What all these statements imply is that with the passage of six months after the deactivation of Article of 370 - which granted special status to Kashmir - and converting it to a union territory, all the problems of the region were solved. And with the purpose of ratifying this version of the central government and the sangh parivar, the Centre has been presenting in Kashmir from time to time ‘neutral observers’ from European Union and others from abroad. Such a delegation visited the Valley a few days ago too. orth noting is that it is to a region where journalists are barred entry that these visits of ‘neutrals’ have been taking place. At the same time, the rare news worth the name emerging from the Valley is that the facts on the ground are a far cry the claims and testimony of foreign diplomats.
For what the Modi regime made an intervention in Kashmir was already made clear by its champions. One of them was uttered by BJP leader and Haryana chief minister Manohar Lal Khattar: the benefit of the repeal of the provision of Article 370 was that from now on men from other states can marry the girls from Kashmir. Another came from home minister Amit Shah: the Centre can at its will acquire the land in Kashmir owned by the government or others, and through that make major development plans in the region. In other words, offering Kashmir up for sale is part of the agenda. Now six months into the intervention, the Modi government has started working on the agenda. It is as part of it that a special investors’ conclave was organized in New Delhi last month. The policy document released as a follow-up of that titled ‘Jammu and Kashmir Information Technology Policy 2020’ promises, as Amit Shah had declared, ‘free entry’ to investors including foreign investors.
In the first phase, a land with an area of over 6,000 acres spread over Jammu and Kashmir will be offered for investors.

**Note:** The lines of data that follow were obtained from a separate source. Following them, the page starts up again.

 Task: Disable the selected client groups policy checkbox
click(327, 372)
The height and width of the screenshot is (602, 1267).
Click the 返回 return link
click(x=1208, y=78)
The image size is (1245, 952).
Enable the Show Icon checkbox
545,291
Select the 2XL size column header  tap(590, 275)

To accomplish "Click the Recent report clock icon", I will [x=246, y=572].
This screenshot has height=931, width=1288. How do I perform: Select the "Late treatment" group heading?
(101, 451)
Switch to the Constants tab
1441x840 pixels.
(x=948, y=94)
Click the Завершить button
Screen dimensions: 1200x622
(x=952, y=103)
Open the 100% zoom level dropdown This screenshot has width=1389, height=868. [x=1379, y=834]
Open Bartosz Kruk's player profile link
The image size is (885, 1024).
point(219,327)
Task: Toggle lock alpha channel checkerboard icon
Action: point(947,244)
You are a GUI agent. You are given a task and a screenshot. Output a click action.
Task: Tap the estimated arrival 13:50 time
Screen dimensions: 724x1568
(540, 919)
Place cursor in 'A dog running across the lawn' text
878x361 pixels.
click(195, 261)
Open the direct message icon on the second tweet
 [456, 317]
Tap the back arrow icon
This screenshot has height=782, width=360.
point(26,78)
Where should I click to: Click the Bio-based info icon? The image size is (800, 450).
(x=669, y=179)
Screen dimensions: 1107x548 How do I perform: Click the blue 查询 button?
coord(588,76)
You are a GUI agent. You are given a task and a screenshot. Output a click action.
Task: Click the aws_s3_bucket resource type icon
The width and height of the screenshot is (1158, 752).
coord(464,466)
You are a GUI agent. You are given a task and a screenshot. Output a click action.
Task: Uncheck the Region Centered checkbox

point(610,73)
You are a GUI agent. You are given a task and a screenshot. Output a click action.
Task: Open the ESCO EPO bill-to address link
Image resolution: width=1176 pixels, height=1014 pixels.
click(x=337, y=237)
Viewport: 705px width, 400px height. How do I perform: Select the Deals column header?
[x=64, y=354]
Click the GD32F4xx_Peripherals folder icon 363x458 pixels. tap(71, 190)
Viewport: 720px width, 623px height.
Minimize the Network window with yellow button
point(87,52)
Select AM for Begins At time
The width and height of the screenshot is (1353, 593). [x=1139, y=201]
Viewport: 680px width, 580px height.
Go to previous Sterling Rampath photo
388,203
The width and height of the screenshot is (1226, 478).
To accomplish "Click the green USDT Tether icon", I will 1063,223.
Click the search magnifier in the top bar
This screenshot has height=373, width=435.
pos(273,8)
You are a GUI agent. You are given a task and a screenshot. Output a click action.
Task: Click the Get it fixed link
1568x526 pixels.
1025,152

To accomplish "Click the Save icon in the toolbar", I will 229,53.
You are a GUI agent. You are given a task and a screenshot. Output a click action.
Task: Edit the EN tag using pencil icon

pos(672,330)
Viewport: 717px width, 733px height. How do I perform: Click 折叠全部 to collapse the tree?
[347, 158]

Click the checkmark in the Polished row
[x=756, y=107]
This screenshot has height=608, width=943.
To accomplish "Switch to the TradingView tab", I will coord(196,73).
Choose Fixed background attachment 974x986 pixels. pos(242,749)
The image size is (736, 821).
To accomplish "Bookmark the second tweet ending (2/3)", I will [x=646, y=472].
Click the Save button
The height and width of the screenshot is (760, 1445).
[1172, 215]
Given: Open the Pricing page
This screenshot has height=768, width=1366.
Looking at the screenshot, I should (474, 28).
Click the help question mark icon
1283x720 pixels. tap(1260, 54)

The government which is quite aware that investors cannot be lured that easily into this part of the country, is doling out more concessions under the IT policy. One of such concessions to be highlighted is the IT parks with an area of 5 lac square feet, providing uninterrupted internet and wifi facility. What is being initiated by opening 14 such zones wholly for investors is a new ‘development market’. All these moves corroborate those who had observed that the government’s revocation of the special status of Kashmir was motivated by an agenda not entirely political.
Even after offering so much of concessions, the fact is that the Centre has not been able to attract investors to the desired scale. The reason for that is quite simple: what sort of investment will be possible among a people denied all kinds of human rights for six months? Ever since 5 August, the state has been in a state of ‘e-curfew’. Internet access was denied to all including mediapersons. And only with a recent Supreme Court intervention did the Kashmiri people got back at least 2G internet connections – and that too partially. Reports say that the of internet connectivity was only at the rate of one connection per 9,500 subscribers - even that is not total restoration. This means that social media platforms and major media websites are still beyond the reach of Kashmiris. It is in such a land that the government is appearing with a promise of uninterrupted internet access.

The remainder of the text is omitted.